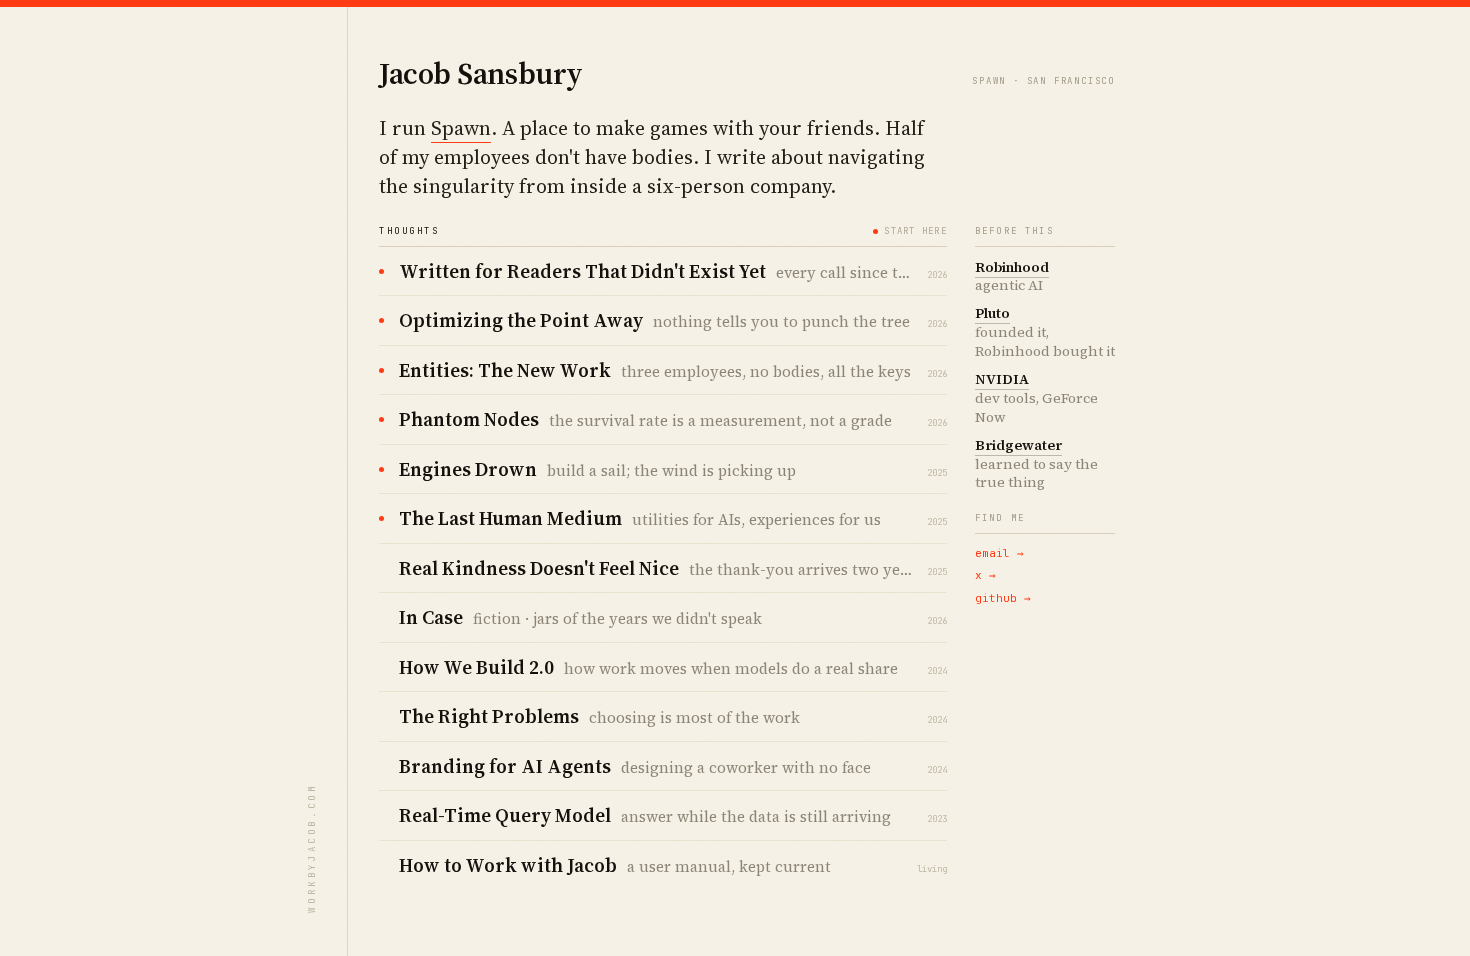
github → (1003, 598)
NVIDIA (1002, 379)
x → (985, 575)
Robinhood (1012, 267)
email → (999, 553)
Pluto (992, 313)
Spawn (461, 128)
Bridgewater (1018, 445)
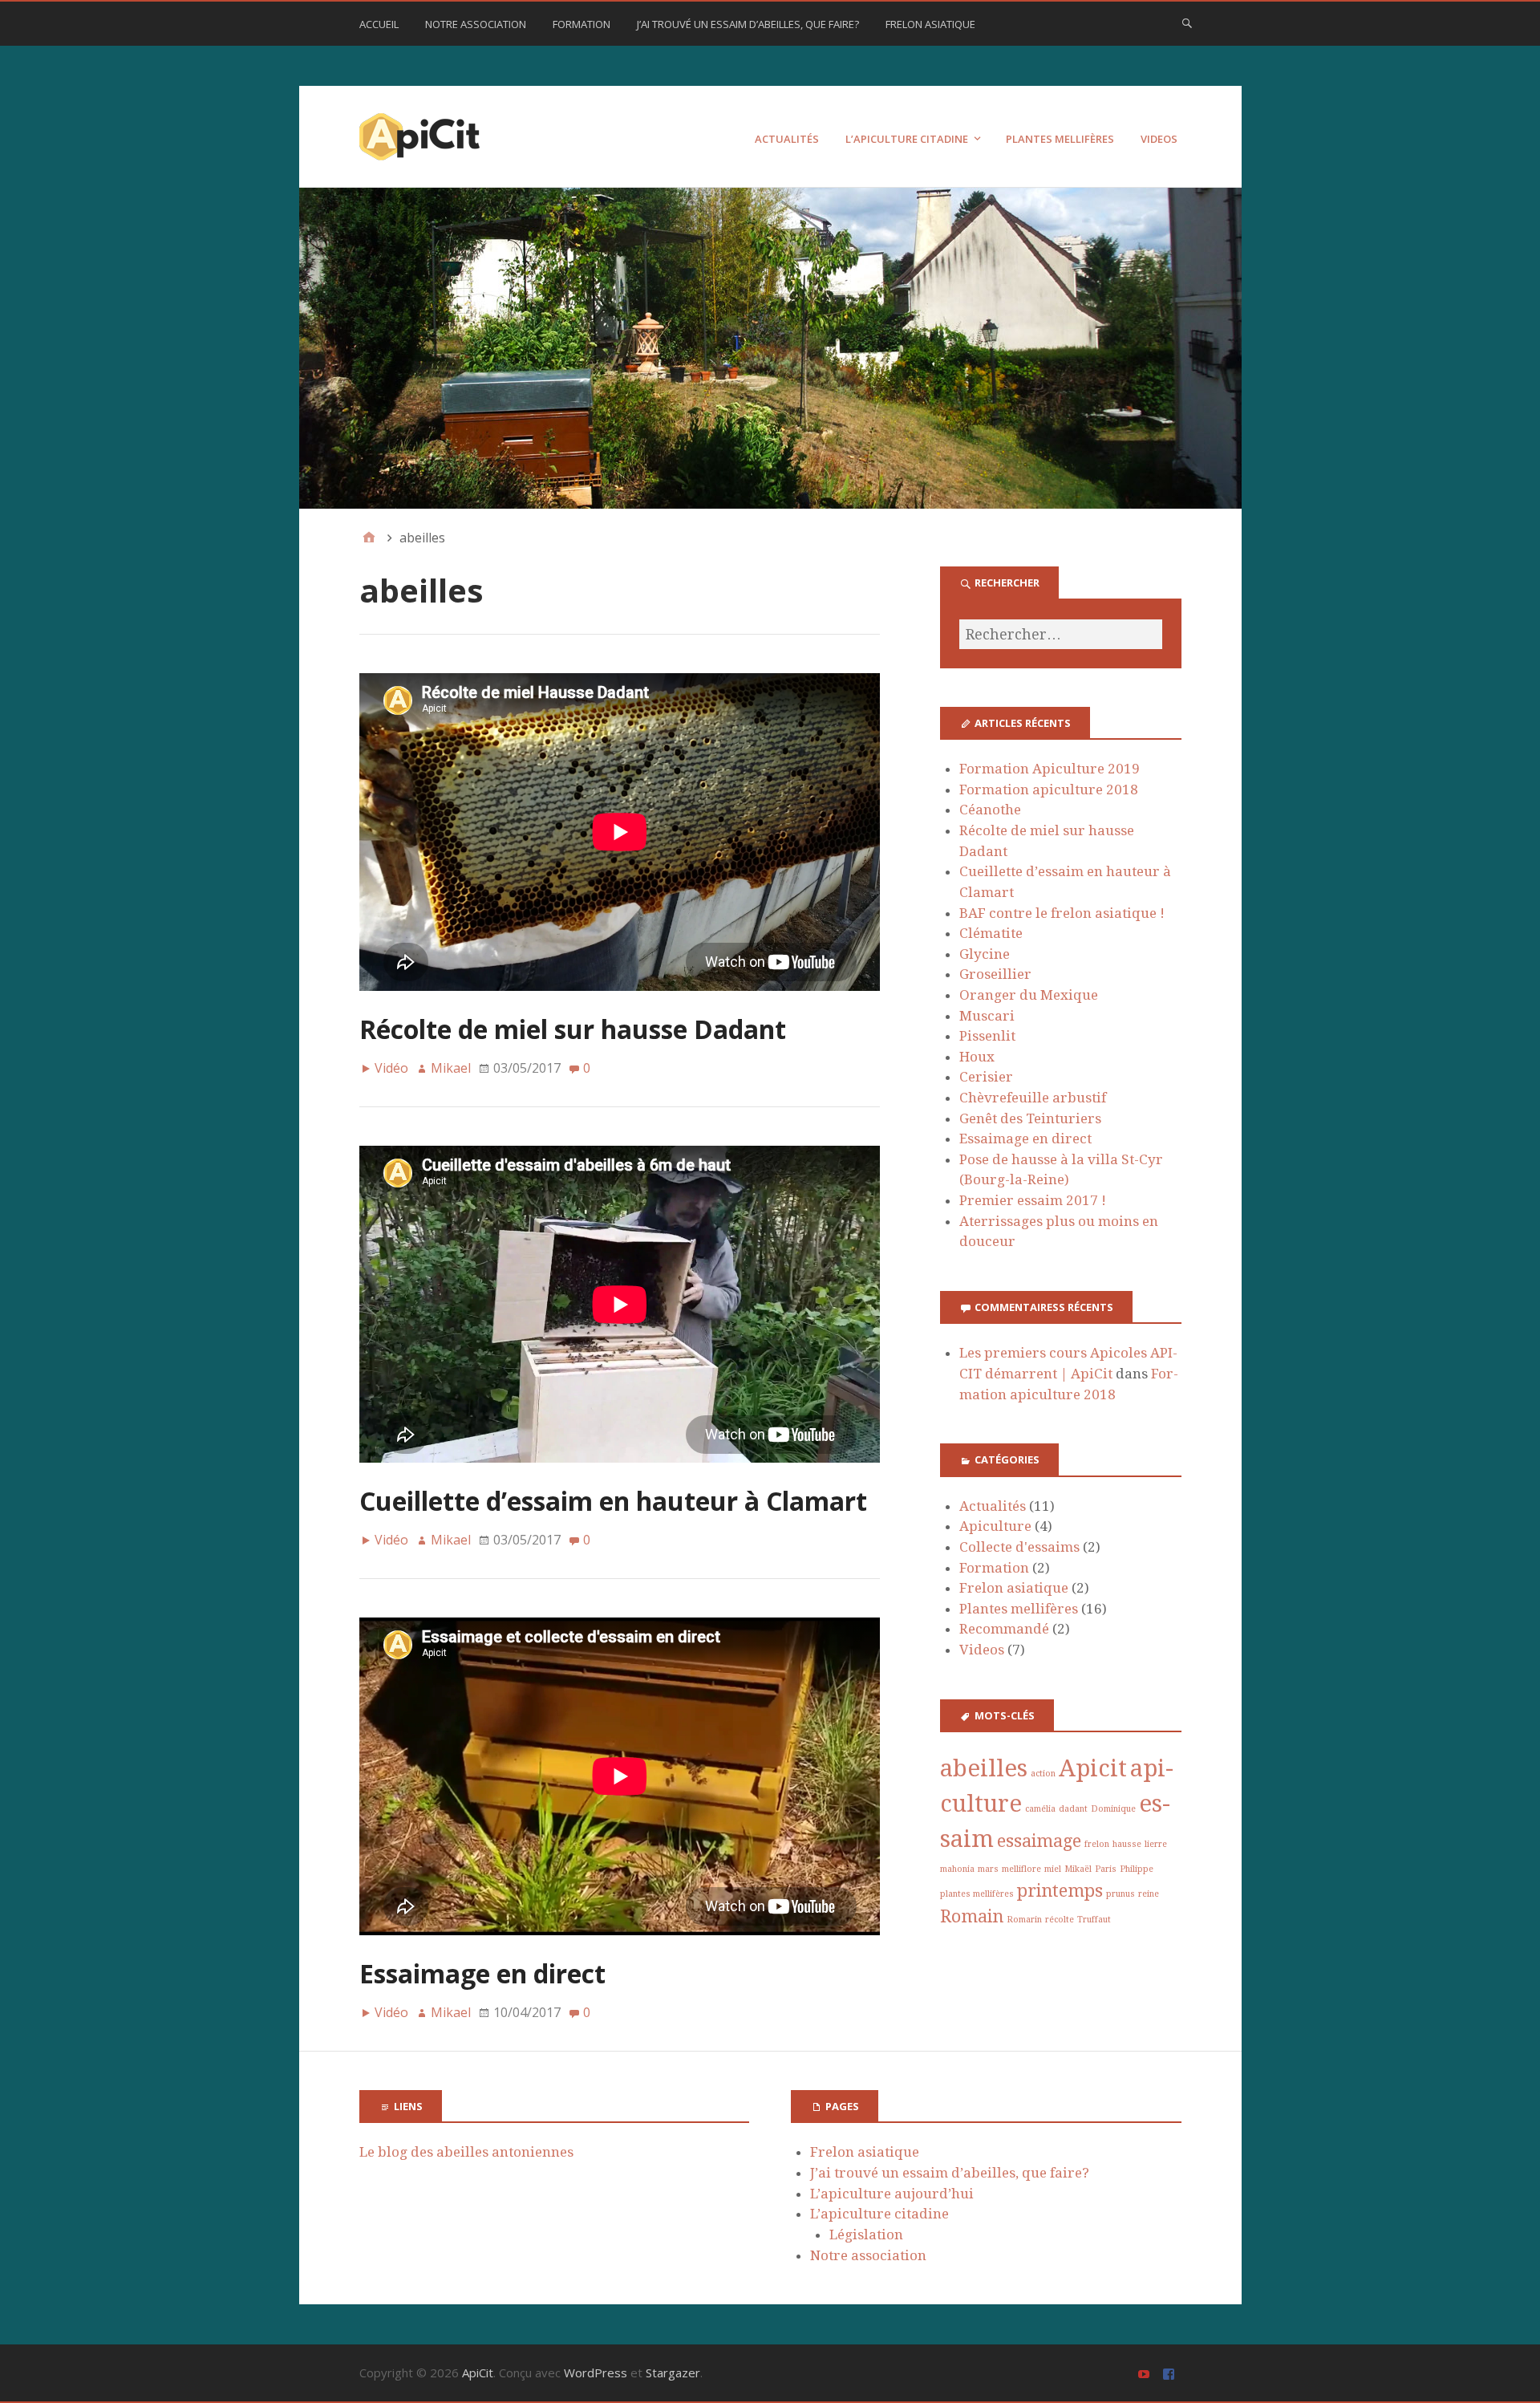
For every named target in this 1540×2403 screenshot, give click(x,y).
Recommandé (1004, 1629)
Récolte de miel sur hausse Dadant (572, 1029)
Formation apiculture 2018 (1048, 789)
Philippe (1136, 1869)
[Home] (369, 537)
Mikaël (1078, 1869)
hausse (1126, 1844)
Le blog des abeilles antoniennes (466, 2152)
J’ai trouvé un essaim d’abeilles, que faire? (748, 24)
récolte (1059, 1919)
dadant (1073, 1809)
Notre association (475, 24)
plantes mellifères (977, 1894)
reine (1148, 1894)
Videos (1159, 139)
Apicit (1093, 1768)
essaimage (1039, 1841)
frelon (1096, 1844)
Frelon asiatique (930, 24)
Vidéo (391, 1068)
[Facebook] (1170, 2373)
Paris (1105, 1869)
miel (1052, 1869)
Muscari (987, 1016)
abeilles (983, 1768)
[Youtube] (1146, 2373)
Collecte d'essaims (1019, 1547)
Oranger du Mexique (1028, 995)
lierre (1156, 1844)
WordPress (595, 2372)
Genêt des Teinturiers (1030, 1118)
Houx (977, 1057)
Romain (971, 1916)
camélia (1040, 1809)
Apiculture (995, 1526)
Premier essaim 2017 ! (1032, 1200)
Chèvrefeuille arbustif (1032, 1098)
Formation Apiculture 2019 (1049, 769)
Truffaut (1094, 1919)
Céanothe (990, 810)
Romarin (1024, 1919)
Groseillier (995, 974)
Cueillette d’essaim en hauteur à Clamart (613, 1501)
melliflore (1021, 1869)
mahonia (957, 1869)
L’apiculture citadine (906, 139)
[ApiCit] (770, 348)
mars (988, 1869)
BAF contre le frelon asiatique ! (1062, 913)
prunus (1120, 1894)
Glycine (984, 954)
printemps (1060, 1891)
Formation (581, 24)
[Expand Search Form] (1187, 22)
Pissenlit (987, 1036)
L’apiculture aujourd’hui (892, 2194)
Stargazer (673, 2372)
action (1043, 1773)
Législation (866, 2234)
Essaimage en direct (482, 1973)
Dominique (1113, 1809)
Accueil (379, 24)
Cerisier (986, 1077)
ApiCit (477, 2372)
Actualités (787, 139)
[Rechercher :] (1060, 634)
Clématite (991, 933)
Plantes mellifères (1060, 139)
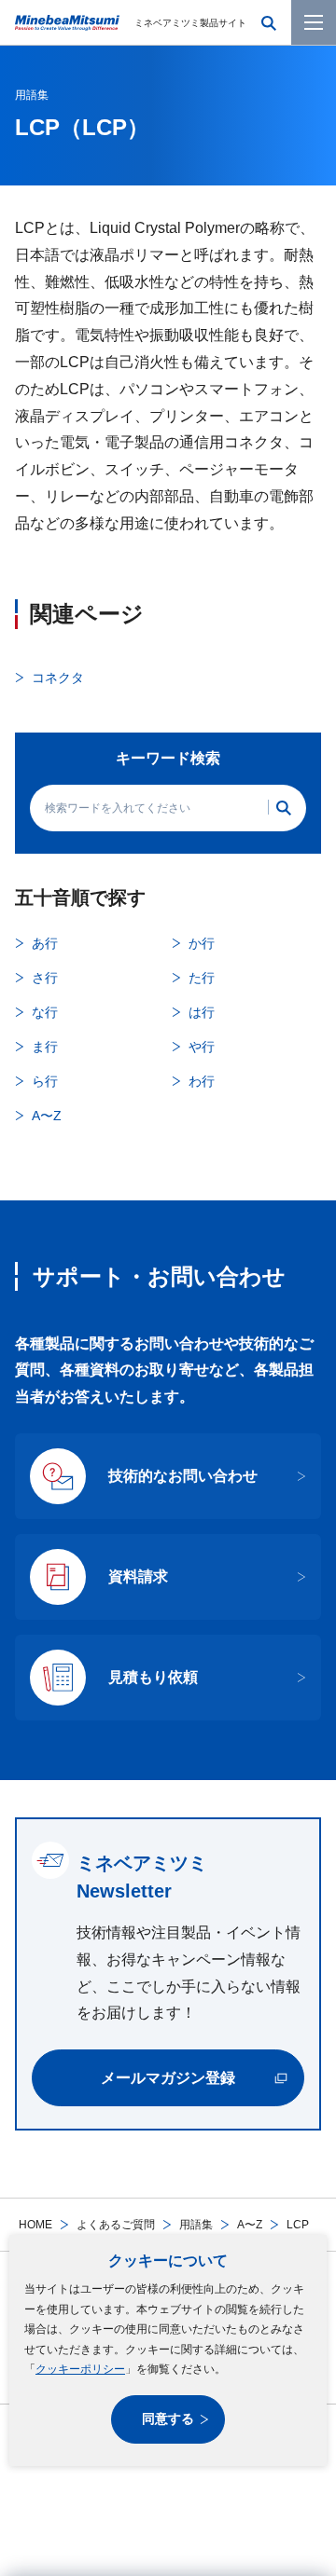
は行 (202, 1012)
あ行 (45, 943)
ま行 (45, 1046)
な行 (45, 1012)
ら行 (45, 1081)
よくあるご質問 (116, 2224)
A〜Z (249, 2224)
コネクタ (58, 677)
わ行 (202, 1081)
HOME (35, 2224)
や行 (202, 1046)
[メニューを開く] (313, 22)
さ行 (45, 977)
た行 (202, 977)
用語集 (196, 2224)
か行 (202, 943)
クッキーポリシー (80, 2369)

> Aim of the task
Above are the records; repeat their lines from the first through the line containing "printemps (1060, 1891)", and leave out each picture.

> Output of the task
github → (1003, 598)
NVIDIA (1002, 379)
x → (985, 575)
Robinhood (1012, 267)
email → (999, 553)
Pluto (992, 313)
Spawn (461, 128)
Bridgewater (1018, 445)
For every named target in this 1540×2403 screenshot, give click(x,y).
Recommandé (1004, 1629)
Récolte de miel sur hausse Dadant (572, 1029)
Formation apiculture 2018 (1048, 789)
Philippe (1136, 1869)
[Home] (369, 537)
Mikaël (1078, 1869)
hausse (1126, 1844)
Le blog des abeilles antoniennes (466, 2152)
J’ai trouvé un essaim d’abeilles, que faire? (748, 24)
récolte (1059, 1919)
dadant (1073, 1809)
Notre association (475, 24)
plantes mellifères (977, 1894)
reine (1148, 1894)
Videos (1159, 139)
Apicit (1093, 1768)
essaimage (1039, 1841)
frelon (1096, 1844)
Frelon asiatique (930, 24)
Vidéo (391, 1068)
[Facebook] (1170, 2373)
Paris (1105, 1869)
miel (1052, 1869)
Muscari (987, 1016)
abeilles (983, 1768)
[Youtube] (1146, 2373)
Collecte d'essaims (1019, 1547)
Oranger du Mexique (1028, 995)
lierre (1156, 1844)
WordPress (595, 2372)
Genêt des Teinturiers (1030, 1118)
Houx (977, 1057)
Romain (971, 1916)
camélia (1040, 1809)
Apiculture (995, 1526)
Premier essaim 2017 ! (1032, 1200)
Chèvrefeuille arbustif (1032, 1098)
Formation Apiculture 2019 (1049, 769)
Truffaut (1094, 1919)
Céanothe (990, 810)
Romarin (1024, 1919)
Groseillier (995, 974)
Cueillette d’essaim en hauteur à Clamart (613, 1501)
melliflore (1021, 1869)
mahonia (957, 1869)
L’apiculture citadine (906, 139)
[ApiCit] (770, 348)
mars (988, 1869)
BAF contre le frelon asiatique ! (1062, 913)
prunus (1120, 1894)
Glycine (984, 954)
printemps (1060, 1891)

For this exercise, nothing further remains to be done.